Each step follows this pattern:

execution pattern

Storage Integration

  • Source Files: Read from Azure Blob Storage via MCP Blob Operations
  • Working Files: All processing files managed through Azure Blob Storage
  • Output Files: Generated configurations and reports saved to Azure Blob Storage
  • Telemetry: Agent interactions and process metrics stored in Azure Cosmos DB

MCP Server Integration

All agents have access to Model Context Protocol (MCP) servers via Microsoft Agent Framework tool abstractions:

  • Blob Operations: File reading/writing to Azure Blob Storage
  • Microsoft Docs: Azure documentation lookup and best practices
  • DateTime Utilities: Timestamp generation and time-based operations
  • Fetch: URL fetching for validation (e.g., verifying references)
  • YAML Inventory: Enumerate converted YAML objects for runbooks

Key Architectural Principles

Single Responsibility

Each step has a focused objective:

  • Analysis: Platform detection and file discovery
  • Design: Azure architecture and service mapping
  • YAML: Configuration transformation and validation
  • Documentation: Comprehensive report generation

Event-Driven Orchestration

Steps are executed as a directed workflow (with start node and edges) using the Agent Framework workflow engine.

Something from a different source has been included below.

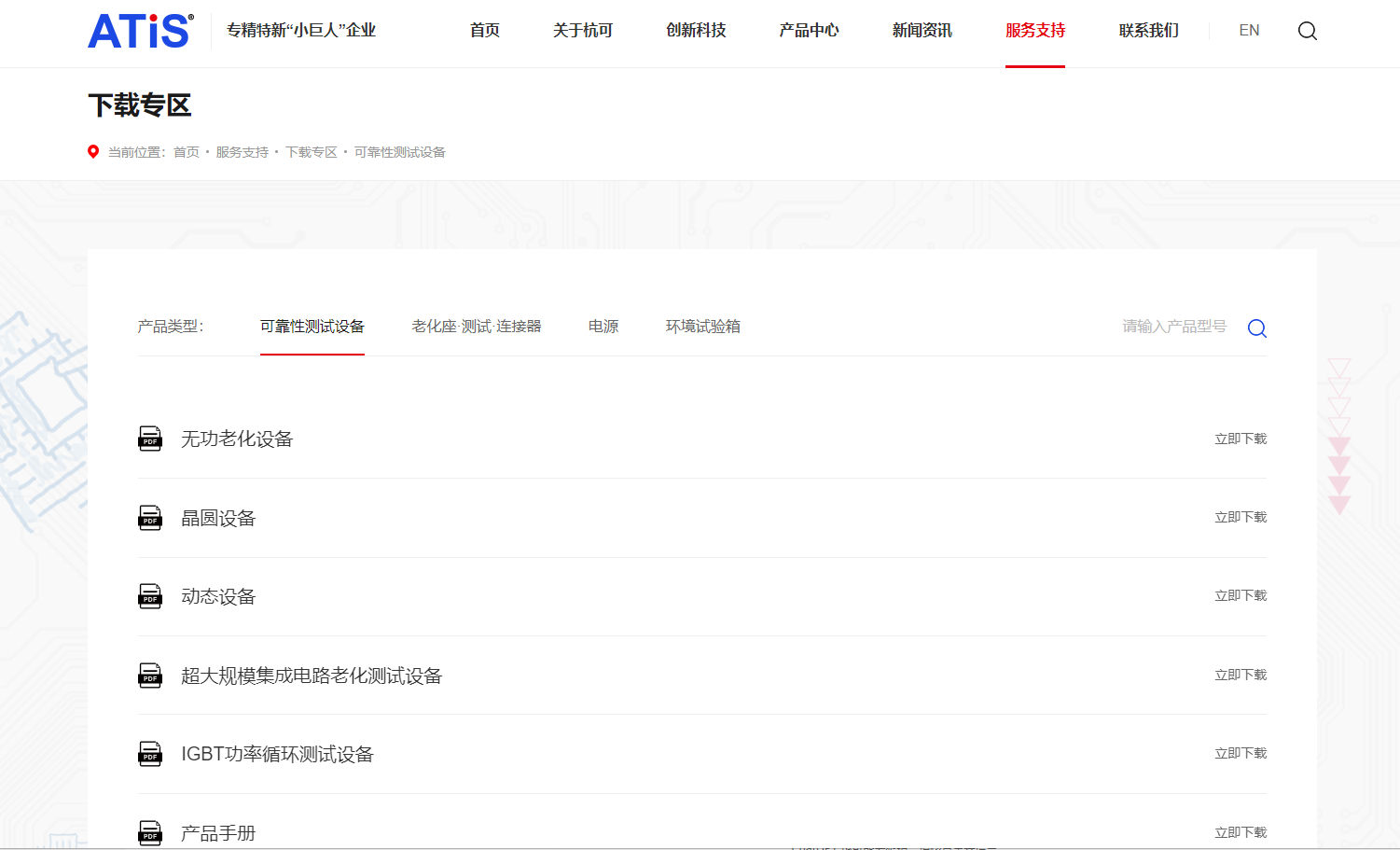Go to 联系我们 in top navigation

click(1148, 31)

The processor emits workflow/executor events for observability and telemetry.

Multi-Agent Collaboration

Within each step, specialized agents collaborate through group chat orchestration:

  • Structured conversation patterns
  • Domain expertise contribution
  • Consensus building on decisions
  • Quality validation and review

Evaluation and Quality Checks

The processor uses multiple quality signals to reduce regressions and increase reliability:

  • Typed step outputs: workflow executors and orchestrators exchange typed models per step (analysis → design → yaml → documentation).
  • QA sign-offs: the QA agent focuses on validation steps and flags missing/unsafe transformations.
  • Tool-backed validation: steps can call validation tools via MCP (e.g., Mermaid validation, YAML inventory grounding, docs lookups).
  • Unit tests: processor unit tests live under src/processor/src/tests/unit/.

Tool-Enabled Intelligence

Agents access external capabilities through MCP servers:

  • Cloud storage integration
  • Documentation lookup
  • Time-based operations

Observability & Monitoring

Comprehensive tracking throughout the process:

  • Agent interaction telemetry
  • Process execution metrics
  • Error handling and recovery
  • Performance optimization data

File Location Mapping

src/processor/src/
├── main_service.py                             # Queue worker entry point
├── services/queue_service.py                   # Azure Storage Queue consumer
├── services/control_api.py                     # Control API (health/kill)
├── services/process_control.py                 # Process control store/manager
├── steps/migration_processor.py                # WorkflowBuilder + step chaining
├── steps/analysis/workflow/analysis_executor.py
├── steps/design/workflow/design_executor.py
├── steps/convert/workflow/yaml_convert_executor.py
└── steps/documentation/
    ├── orchestration/documentation_orchestrator.py
    ├── workflow/documentation_executor.py
    └── agents/                                  # Agent prompt files

Summary

This architecture implements a sophisticated agentic system that combines:

  • Microsoft Agent Framework Workflow for structured workflow execution
  • Multi-Agent Group Chat Orchestration for domain expertise collaboration
  • Model Context Protocol (MCP) for tool integration and external system access
  • Azure Cloud Services for scalable storage and data management
  • Event-Driven Architecture for loose coupling and reliability

The result is a robust, scalable, and extensible migration solution that leverages the collective intelligence of specialized AI agents working in concert to solve complex container migration challenges.